▶ Exercise prompt: A faithful transcription of the entries below is required.

☆ ☆ ☆ ☆ ☆ ☆ ☆

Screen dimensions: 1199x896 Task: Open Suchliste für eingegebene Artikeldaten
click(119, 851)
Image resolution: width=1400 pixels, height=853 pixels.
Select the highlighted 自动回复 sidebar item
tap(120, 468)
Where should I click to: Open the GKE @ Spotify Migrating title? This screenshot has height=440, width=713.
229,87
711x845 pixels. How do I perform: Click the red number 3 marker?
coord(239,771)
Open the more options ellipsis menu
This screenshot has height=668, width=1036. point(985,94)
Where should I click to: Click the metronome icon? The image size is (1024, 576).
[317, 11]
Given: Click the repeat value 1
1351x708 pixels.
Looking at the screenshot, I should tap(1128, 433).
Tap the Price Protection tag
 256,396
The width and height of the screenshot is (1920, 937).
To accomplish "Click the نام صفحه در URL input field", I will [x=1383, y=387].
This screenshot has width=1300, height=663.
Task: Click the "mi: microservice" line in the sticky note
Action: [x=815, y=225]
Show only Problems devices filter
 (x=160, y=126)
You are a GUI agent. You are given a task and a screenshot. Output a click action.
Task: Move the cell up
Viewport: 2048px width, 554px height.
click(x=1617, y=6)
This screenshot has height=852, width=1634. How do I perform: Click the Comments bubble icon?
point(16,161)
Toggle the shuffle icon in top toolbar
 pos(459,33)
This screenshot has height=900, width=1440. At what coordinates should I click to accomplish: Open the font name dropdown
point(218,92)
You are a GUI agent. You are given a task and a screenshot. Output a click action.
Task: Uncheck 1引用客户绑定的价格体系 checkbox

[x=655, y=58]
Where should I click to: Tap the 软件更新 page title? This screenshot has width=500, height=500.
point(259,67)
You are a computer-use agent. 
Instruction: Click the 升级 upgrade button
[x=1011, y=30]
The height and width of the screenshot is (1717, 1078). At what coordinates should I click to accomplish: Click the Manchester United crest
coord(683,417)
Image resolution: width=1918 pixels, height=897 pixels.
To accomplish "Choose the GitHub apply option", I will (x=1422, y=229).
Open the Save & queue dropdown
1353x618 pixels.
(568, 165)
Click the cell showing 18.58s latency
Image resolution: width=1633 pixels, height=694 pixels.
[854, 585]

☆ ☆ ☆ ☆ ☆ ☆ ☆

▶ Solution to the exercise:
Screen dimensions: 1199x896 Task: Open Suchliste für eingegebene Artikeldaten
click(119, 851)
Image resolution: width=1400 pixels, height=853 pixels.
Select the highlighted 自动回复 sidebar item
tap(120, 468)
Where should I click to: Open the GKE @ Spotify Migrating title? This screenshot has height=440, width=713.
229,87
711x845 pixels. How do I perform: Click the red number 3 marker?
coord(239,771)
Open the more options ellipsis menu
This screenshot has height=668, width=1036. point(985,94)
Where should I click to: Click the metronome icon? The image size is (1024, 576).
[317, 11]
Given: Click the repeat value 1
1351x708 pixels.
Looking at the screenshot, I should tap(1128, 433).
Tap the Price Protection tag
 256,396
The width and height of the screenshot is (1920, 937).
To accomplish "Click the نام صفحه در URL input field", I will [x=1383, y=387].
This screenshot has width=1300, height=663.
Task: Click the "mi: microservice" line in the sticky note
Action: [x=815, y=225]
Show only Problems devices filter
 (x=160, y=126)
You are a GUI agent. You are given a task and a screenshot. Output a click action.
Task: Move the cell up
Viewport: 2048px width, 554px height.
click(x=1617, y=6)
This screenshot has height=852, width=1634. How do I perform: Click the Comments bubble icon?
point(16,161)
Toggle the shuffle icon in top toolbar
 pos(459,33)
This screenshot has height=900, width=1440. At what coordinates should I click to accomplish: Open the font name dropdown
point(218,92)
You are a GUI agent. You are given a task and a screenshot. Output a click action.
Task: Uncheck 1引用客户绑定的价格体系 checkbox

[x=655, y=58]
Where should I click to: Tap the 软件更新 page title? This screenshot has width=500, height=500.
point(259,67)
You are a computer-use agent. 
Instruction: Click the 升级 upgrade button
[x=1011, y=30]
The height and width of the screenshot is (1717, 1078). At what coordinates should I click to accomplish: Click the Manchester United crest
coord(683,417)
Image resolution: width=1918 pixels, height=897 pixels.
To accomplish "Choose the GitHub apply option", I will (x=1422, y=229).
Open the Save & queue dropdown
1353x618 pixels.
(568, 165)
Click the cell showing 18.58s latency
Image resolution: width=1633 pixels, height=694 pixels.
[854, 585]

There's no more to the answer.